Wired.com has an article about how modern architecture can be used to evoke awe and reverence.
If you’re building something for a god, you’d better build it right: big, audacious, slightly intimidating. The Stonehenge arrangers knew it in 3,000 BC; so did the Pantheon planners, the erectors of Istanbul’s Hagia Sophia, and Antoni Gaudi, whose sinewy Sagrada Familia in Barcelona is still under construction, more than 100 years after workers first broke ground. When it comes to impressing a supreme being in a bid to get saved, we clearly like to take things to the extreme.
While I'm not so sure about the theory that sacred architecture exists to try to impress God enough for him to save us, I do think it's important to consider the stunning visual spaces that have been used for worship throughout human history.
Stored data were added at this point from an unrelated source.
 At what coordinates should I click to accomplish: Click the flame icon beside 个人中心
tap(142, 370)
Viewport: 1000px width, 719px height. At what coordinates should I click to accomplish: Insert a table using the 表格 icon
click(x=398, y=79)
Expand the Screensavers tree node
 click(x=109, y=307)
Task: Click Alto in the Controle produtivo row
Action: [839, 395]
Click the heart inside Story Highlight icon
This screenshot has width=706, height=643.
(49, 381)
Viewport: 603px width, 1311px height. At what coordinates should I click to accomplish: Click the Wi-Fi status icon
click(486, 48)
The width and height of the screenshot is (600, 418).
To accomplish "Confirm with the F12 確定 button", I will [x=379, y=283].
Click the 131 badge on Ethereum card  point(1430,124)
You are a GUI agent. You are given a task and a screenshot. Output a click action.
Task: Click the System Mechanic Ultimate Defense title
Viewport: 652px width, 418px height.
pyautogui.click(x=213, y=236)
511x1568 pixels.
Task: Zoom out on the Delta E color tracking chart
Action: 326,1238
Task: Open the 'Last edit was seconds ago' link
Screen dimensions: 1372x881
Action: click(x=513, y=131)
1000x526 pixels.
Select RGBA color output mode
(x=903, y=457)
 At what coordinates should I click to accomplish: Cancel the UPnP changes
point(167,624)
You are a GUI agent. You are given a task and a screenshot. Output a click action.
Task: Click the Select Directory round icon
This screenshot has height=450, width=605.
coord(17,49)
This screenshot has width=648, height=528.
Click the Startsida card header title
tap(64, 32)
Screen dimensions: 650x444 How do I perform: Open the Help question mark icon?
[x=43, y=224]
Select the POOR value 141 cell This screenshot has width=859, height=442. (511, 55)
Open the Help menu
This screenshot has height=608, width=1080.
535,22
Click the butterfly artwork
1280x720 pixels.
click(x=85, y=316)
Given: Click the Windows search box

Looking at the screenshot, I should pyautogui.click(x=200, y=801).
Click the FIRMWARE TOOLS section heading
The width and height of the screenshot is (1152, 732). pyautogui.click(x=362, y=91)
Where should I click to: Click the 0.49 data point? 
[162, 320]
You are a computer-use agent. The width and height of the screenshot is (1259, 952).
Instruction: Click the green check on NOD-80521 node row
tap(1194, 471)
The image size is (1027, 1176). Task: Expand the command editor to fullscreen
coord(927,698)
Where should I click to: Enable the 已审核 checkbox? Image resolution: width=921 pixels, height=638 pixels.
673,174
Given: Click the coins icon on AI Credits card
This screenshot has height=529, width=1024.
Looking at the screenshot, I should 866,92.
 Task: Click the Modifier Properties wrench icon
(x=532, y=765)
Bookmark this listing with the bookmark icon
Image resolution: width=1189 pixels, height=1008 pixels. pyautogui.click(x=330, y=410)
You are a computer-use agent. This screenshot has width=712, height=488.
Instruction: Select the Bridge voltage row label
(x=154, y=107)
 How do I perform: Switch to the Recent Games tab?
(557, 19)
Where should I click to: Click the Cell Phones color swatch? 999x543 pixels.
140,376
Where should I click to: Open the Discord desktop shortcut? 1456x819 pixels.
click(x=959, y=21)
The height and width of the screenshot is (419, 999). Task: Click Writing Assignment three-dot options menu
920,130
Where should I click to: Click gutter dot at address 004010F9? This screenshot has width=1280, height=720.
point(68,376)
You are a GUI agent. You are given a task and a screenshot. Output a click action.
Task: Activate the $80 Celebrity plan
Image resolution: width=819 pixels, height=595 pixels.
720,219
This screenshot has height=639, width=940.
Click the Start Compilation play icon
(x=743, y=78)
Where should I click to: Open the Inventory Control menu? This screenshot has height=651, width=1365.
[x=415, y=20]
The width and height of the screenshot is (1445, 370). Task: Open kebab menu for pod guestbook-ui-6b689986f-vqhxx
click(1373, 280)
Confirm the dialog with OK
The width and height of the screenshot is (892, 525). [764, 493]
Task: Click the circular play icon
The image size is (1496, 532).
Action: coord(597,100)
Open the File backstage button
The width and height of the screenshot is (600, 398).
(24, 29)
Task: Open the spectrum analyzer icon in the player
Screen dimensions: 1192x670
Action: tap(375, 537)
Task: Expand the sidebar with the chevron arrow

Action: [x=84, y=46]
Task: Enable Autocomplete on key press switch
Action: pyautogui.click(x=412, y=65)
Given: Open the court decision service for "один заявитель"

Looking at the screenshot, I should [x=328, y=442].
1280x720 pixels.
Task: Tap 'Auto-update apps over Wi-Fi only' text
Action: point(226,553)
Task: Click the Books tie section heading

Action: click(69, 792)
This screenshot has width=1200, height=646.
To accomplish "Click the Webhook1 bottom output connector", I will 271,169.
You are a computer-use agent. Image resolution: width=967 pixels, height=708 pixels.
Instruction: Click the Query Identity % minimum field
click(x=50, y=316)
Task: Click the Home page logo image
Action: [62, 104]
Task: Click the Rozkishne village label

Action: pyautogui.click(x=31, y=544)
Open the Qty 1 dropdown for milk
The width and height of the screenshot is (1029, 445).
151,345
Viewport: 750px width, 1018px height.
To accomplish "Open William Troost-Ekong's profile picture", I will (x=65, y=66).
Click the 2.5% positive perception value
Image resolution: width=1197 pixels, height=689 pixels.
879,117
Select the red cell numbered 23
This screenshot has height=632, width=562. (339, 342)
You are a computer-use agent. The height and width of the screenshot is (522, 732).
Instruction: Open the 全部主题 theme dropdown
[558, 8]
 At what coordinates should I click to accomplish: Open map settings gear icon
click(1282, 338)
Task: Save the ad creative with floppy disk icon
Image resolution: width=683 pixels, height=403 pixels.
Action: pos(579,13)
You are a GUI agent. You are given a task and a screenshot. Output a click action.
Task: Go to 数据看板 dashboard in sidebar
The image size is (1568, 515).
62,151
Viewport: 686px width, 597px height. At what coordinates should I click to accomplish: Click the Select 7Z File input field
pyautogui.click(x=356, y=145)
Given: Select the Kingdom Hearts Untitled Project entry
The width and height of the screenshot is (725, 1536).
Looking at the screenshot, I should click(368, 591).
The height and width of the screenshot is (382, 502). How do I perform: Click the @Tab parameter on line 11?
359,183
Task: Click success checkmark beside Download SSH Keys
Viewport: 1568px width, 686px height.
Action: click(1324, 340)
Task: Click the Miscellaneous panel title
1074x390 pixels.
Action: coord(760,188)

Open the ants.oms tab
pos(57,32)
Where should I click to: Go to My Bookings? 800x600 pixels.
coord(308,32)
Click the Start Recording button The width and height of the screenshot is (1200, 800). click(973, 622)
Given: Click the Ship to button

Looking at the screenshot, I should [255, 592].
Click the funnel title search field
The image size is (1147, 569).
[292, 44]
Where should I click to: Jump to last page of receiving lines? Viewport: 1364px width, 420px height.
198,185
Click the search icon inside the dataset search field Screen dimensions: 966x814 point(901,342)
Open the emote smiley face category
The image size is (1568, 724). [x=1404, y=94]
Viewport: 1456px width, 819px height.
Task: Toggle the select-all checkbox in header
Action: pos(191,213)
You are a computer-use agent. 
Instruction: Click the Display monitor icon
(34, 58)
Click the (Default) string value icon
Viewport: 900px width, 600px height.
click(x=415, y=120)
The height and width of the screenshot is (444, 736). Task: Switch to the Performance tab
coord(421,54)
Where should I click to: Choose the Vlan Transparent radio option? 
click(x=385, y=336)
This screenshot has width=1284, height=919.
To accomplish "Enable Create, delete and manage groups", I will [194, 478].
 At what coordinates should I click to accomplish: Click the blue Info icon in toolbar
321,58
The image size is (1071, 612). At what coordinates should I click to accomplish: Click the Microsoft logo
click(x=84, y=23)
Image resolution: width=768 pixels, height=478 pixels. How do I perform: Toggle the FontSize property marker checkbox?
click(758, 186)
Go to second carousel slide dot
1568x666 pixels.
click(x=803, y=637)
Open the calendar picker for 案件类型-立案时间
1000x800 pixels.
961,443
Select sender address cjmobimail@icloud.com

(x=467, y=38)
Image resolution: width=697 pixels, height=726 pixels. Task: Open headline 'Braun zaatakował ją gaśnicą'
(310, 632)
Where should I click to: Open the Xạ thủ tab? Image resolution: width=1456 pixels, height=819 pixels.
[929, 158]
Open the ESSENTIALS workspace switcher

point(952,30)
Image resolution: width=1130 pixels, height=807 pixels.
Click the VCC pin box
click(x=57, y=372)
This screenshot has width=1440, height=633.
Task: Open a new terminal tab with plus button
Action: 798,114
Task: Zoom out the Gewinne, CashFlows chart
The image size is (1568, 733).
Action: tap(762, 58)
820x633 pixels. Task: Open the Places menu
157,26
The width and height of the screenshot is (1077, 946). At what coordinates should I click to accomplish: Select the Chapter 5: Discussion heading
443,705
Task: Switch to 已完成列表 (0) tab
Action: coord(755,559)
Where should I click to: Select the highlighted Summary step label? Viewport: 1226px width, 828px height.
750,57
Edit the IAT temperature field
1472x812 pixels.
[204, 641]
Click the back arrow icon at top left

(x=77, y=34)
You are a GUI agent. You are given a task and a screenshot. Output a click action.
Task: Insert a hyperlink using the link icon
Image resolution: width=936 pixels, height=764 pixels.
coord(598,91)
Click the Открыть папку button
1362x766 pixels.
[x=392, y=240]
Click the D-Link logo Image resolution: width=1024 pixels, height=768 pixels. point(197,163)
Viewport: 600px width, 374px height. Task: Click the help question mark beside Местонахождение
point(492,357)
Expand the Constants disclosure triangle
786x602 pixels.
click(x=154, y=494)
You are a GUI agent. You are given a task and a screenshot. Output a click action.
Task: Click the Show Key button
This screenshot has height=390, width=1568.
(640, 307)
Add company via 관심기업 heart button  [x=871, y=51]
That is until more recently in human history . . .
College Street Church of Christ, Waxahachie, TX 1964
For some reason, we decided that the appearance of things ceased to matter. The visual element of our sacred experience was removed from the equation with bland buildings and mediocre architecture. I can see the same design used to build a Church of Christ in Vancouver, Washington and in Livermore, California (and likely all across this country). We stopped caring about any aesthetic value to a place of worship.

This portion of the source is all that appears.